Assim as cenas. Entre tantas coisas, tantos tipos e tantas palavras que se refletiram nas minhas pupilas de criança, ou que vibraram em meus ouvidos, que ficou?
Bem pouco!
Lembro-me, por exemplo, de um ângulo de quintal, onde havia um banco tosco e um tanquezinho redondo que servia de bebedouro às galinhas. Era ali que eu lavava as roupas das bonecass. Lembro-me também do papel de salinha de jantar, cheio de chins(1) e de quiosques; de um vão de janela, onde se armava o presépio de Natal.
Os quartos, os móveis, os criados, de tudo isso me recordo às vezes, mas numa fugacidade tal, que não me fica a sensação de saudade, mas a da dúvida.
Das cenas lembra-me a da mudança: um homem zangado mandando pôr os nossos trastes(2) na rua, e minha mãe chorosa aconchegando-me a si uma vez em que entrei numa alcova onde estava um homem morto, muito magro, lívido, estirado sobre a cama, com um hábito escuro de cordões brancos, as mãos entrelaçadas e o queixo amarrado com um lenço. Era meu pai. tive medo; minha mãe obrigou-me a beijá-lo.

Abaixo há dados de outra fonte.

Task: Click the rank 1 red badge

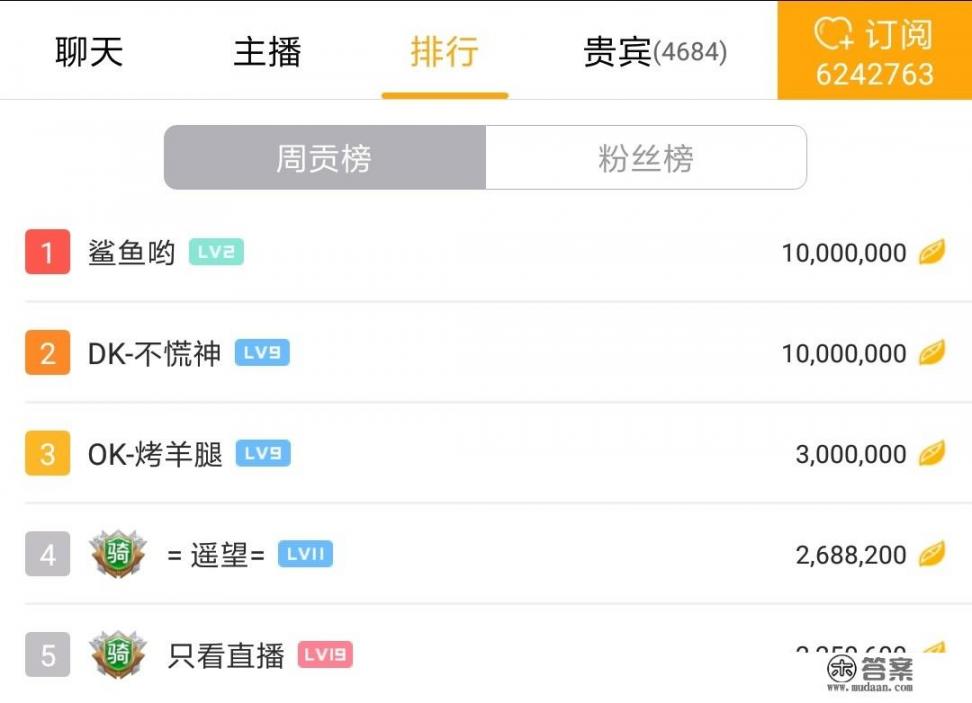Action: coord(45,252)
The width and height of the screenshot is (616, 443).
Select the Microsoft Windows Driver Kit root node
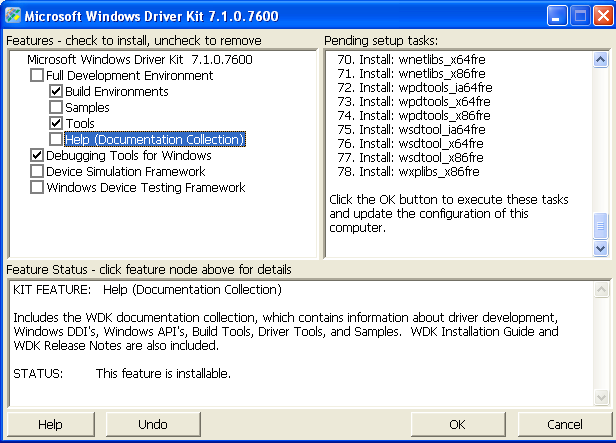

O frio e o cheiro do cadáver deram-me náuseas; quis sair, ela prendeu-me nos seus braços nervosos, supus então que me quisesse fechar com o defunto no mesmo caixão que alí estava já escancarado, e fugi em um arranco para o quintal.
Nunca a luz me pareceu tão forte nem o ar livre tão bom.
Com as costas unidas ao muro, os olhos secos de espanto, sufocando as palpitações do meu coração, como se a bulha (3) dele bastasse para chamar sobre mim a atenção de gente da casa, fiquei muda, sentindo por todo o corpo a frialdade daquele cadáver, com a sensação de que me iriam buscar para me embrulhares na sua roupa de espectro, largam escura, cortada pelos traços longos dos dois cordões brancos.
1- Chins: chineses
2-Traste: móvel de pouco valorr na casa
3-Bulha: rebuliço, agitação
Leia também: Sobre o livro:A Falência, Júlia Lopes de Almeida, postagem de janeiro de 2025.
Sobre a autora:
Júlia Lopes de Almeida nasceu em 24 de setembro de 1862, no Rio de Janeiro. Era ainda criança quando sua família se mudou para Campinas, onde a autora escreveu seus primeiros textos. Mais tarde, foi morar em Portugal, onde se casou com o poeta Filinto de Almeida (1857-1945).
A romancista, que faleceu em 30 de maio de 1934, no Rio de Janeiro, escreveu romances com traços realistas e naturalistas, como A falência, sua obra mais conhecida. Assim, foi uma bem-sucedida escritora, que defendeu a educação para as mulheres, o divórcio e o voto feminino.